Task goal: Across the records that follow, determine how many lines contain "agent" and give only the resulting number.
*** Opening of Available records ***
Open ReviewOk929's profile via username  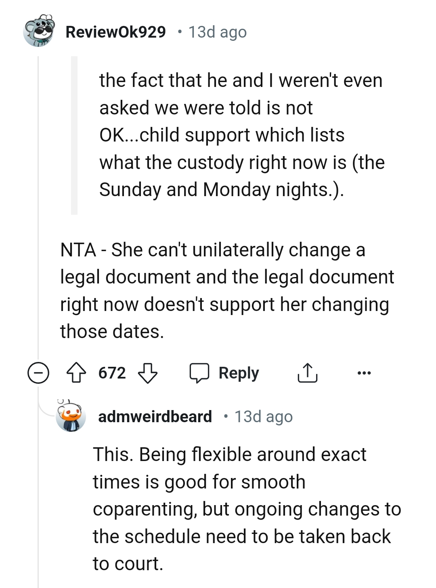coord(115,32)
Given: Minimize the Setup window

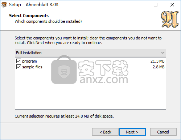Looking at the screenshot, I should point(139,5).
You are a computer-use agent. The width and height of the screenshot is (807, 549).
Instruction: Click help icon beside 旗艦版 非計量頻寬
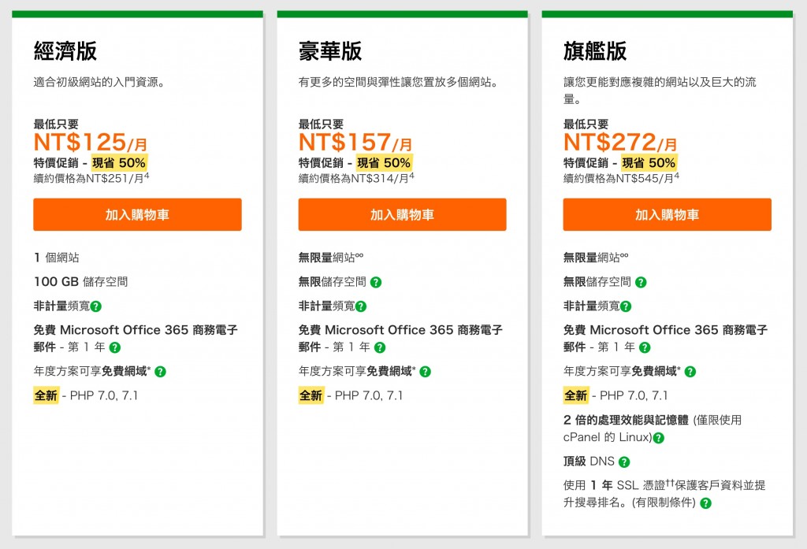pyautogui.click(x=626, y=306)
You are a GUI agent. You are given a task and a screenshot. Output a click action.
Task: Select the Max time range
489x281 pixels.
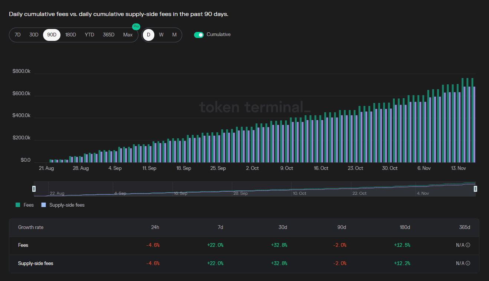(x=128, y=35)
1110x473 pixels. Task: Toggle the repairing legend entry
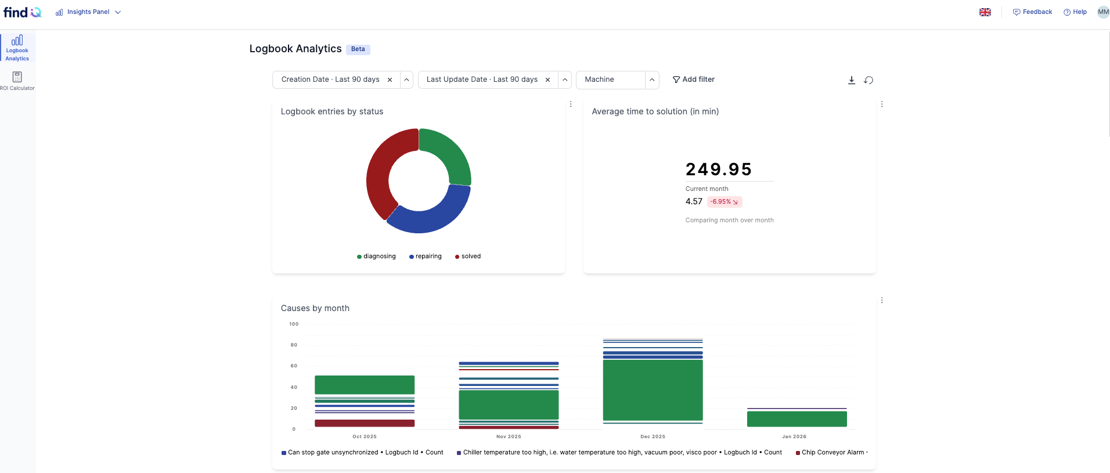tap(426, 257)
*** Close of Available records ***
Solution: 2